Saved data entries
"""

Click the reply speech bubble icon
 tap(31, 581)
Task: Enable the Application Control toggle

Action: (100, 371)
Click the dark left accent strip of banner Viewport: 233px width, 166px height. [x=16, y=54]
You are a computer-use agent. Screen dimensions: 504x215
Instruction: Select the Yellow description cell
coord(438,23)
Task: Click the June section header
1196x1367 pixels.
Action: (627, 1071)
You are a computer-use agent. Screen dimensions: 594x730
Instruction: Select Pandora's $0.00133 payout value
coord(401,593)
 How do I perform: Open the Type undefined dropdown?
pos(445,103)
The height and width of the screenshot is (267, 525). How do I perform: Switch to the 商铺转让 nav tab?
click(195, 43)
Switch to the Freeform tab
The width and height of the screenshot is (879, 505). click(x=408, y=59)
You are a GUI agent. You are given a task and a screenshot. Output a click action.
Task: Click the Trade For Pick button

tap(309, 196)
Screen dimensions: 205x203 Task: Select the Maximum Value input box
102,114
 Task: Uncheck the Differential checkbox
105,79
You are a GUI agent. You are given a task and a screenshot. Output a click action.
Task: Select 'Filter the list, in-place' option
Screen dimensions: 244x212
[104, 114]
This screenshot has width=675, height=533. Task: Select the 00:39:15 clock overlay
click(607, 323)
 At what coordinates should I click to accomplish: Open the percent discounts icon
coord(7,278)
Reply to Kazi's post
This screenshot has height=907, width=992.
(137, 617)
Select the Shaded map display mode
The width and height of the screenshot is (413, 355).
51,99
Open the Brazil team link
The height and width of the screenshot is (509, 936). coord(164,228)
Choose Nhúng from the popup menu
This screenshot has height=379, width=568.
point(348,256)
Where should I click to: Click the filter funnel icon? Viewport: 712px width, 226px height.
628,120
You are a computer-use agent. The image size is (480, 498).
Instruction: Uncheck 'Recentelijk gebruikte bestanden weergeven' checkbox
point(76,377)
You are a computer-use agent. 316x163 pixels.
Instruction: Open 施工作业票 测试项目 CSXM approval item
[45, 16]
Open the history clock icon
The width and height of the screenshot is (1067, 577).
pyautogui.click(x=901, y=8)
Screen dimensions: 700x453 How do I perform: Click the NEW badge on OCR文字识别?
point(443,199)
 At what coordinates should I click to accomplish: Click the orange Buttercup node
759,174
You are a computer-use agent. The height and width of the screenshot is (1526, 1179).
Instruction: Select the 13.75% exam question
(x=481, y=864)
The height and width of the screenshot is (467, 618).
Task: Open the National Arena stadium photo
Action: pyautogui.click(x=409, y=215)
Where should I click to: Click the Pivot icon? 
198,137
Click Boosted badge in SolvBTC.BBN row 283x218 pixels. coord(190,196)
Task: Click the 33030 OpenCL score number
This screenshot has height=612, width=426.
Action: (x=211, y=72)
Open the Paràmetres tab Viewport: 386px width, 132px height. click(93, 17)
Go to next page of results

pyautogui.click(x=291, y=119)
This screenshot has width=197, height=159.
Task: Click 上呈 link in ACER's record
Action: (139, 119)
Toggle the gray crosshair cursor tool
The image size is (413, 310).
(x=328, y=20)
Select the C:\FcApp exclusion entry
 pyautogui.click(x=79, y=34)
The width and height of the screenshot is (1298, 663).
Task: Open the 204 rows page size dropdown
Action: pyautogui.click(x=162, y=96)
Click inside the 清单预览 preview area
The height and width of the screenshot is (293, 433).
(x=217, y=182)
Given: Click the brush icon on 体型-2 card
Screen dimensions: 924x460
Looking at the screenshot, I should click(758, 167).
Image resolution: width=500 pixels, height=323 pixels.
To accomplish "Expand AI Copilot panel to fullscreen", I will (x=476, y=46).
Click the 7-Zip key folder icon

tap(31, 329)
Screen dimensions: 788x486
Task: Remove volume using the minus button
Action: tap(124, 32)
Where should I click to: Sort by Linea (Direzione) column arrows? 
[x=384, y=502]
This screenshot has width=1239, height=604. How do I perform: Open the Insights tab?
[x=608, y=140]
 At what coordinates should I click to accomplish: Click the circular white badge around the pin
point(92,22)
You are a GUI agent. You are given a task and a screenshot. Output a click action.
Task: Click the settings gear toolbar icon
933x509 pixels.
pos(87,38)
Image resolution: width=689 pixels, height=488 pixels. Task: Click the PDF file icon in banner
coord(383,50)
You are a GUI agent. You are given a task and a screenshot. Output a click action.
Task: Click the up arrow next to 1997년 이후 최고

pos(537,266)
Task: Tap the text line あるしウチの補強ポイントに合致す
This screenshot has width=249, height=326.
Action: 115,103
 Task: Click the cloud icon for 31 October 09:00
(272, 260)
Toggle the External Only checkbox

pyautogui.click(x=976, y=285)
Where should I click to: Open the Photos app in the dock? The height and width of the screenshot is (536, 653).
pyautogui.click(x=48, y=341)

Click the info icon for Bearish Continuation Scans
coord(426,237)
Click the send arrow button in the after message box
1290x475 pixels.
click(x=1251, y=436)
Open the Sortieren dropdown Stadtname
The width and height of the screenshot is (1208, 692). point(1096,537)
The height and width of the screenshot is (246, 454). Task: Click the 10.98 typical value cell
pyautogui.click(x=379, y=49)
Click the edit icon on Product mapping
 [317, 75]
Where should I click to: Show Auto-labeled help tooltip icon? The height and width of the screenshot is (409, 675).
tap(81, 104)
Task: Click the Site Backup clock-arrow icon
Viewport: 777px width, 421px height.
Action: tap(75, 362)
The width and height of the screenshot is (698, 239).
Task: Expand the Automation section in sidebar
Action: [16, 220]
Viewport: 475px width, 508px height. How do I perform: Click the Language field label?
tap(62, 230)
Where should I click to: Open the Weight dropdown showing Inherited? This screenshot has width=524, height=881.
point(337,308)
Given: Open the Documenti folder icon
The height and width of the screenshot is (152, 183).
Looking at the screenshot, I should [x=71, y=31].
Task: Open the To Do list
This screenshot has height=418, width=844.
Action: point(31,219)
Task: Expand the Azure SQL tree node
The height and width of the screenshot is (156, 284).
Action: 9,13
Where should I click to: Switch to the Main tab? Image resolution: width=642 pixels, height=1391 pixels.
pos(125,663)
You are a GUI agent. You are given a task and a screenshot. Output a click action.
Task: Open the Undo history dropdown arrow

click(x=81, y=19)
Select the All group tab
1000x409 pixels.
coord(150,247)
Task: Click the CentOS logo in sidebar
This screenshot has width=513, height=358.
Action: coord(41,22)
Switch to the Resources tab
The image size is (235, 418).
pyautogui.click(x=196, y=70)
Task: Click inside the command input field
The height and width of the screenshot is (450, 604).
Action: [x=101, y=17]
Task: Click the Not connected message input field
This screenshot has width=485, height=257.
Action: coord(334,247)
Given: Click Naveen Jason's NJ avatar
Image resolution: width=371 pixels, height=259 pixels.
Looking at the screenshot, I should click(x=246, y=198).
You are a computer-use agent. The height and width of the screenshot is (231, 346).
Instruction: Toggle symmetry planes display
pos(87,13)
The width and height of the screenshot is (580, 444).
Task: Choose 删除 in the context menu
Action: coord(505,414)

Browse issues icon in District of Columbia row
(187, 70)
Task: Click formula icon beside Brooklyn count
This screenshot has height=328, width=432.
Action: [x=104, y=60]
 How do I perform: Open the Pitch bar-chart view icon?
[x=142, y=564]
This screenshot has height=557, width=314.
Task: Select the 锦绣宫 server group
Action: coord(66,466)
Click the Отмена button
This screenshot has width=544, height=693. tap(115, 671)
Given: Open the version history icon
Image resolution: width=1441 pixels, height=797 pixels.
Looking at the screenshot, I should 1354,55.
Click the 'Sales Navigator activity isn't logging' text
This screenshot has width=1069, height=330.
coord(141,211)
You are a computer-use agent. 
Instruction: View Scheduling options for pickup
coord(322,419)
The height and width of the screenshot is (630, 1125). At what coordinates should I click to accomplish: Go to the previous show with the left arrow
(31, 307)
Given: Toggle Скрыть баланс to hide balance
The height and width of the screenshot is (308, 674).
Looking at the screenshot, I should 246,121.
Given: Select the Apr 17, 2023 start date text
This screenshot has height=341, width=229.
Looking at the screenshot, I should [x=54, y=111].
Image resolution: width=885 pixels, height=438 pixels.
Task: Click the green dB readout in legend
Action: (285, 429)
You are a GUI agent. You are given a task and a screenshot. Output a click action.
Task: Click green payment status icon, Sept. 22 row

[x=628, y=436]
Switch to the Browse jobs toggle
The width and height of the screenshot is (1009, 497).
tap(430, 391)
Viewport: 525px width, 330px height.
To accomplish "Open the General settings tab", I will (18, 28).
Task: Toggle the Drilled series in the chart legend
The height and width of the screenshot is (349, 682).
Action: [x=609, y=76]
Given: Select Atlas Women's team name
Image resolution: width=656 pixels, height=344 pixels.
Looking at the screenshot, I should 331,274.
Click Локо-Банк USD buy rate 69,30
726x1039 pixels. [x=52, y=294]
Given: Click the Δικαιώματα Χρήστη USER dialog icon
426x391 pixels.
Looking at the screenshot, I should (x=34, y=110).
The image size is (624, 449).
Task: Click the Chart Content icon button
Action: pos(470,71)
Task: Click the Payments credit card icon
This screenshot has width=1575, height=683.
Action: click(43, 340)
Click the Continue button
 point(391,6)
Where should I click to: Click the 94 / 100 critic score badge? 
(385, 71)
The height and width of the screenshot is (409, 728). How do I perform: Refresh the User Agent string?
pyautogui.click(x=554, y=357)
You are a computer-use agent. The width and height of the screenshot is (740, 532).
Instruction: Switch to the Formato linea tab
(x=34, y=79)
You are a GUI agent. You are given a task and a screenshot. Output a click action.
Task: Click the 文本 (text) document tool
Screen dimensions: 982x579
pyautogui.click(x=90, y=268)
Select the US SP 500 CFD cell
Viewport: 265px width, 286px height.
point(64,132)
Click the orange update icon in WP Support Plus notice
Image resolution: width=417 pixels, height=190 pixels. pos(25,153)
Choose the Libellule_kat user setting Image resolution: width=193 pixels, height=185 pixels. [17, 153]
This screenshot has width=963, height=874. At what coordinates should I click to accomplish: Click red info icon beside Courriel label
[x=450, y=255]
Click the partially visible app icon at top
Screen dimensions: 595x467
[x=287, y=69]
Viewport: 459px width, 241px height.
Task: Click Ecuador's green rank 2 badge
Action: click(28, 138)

"""

EXERCISE BRIEF
Exactly as they appear, write out the lines from the one containing "Where should I click to: Click the 94" through the final line of the entries above, both included.

SOLUTION BELOW
Where should I click to: Click the 94 / 100 critic score badge? 
(385, 71)
The height and width of the screenshot is (409, 728). How do I perform: Refresh the User Agent string?
pyautogui.click(x=554, y=357)
You are a computer-use agent. The width and height of the screenshot is (740, 532).
Instruction: Switch to the Formato linea tab
(x=34, y=79)
You are a GUI agent. You are given a task and a screenshot. Output a click action.
Task: Click the 文本 (text) document tool
Screen dimensions: 982x579
pyautogui.click(x=90, y=268)
Select the US SP 500 CFD cell
Viewport: 265px width, 286px height.
point(64,132)
Click the orange update icon in WP Support Plus notice
Image resolution: width=417 pixels, height=190 pixels. pos(25,153)
Choose the Libellule_kat user setting Image resolution: width=193 pixels, height=185 pixels. [17, 153]
This screenshot has width=963, height=874. At what coordinates should I click to accomplish: Click red info icon beside Courriel label
[x=450, y=255]
Click the partially visible app icon at top
Screen dimensions: 595x467
[x=287, y=69]
Viewport: 459px width, 241px height.
Task: Click Ecuador's green rank 2 badge
Action: click(28, 138)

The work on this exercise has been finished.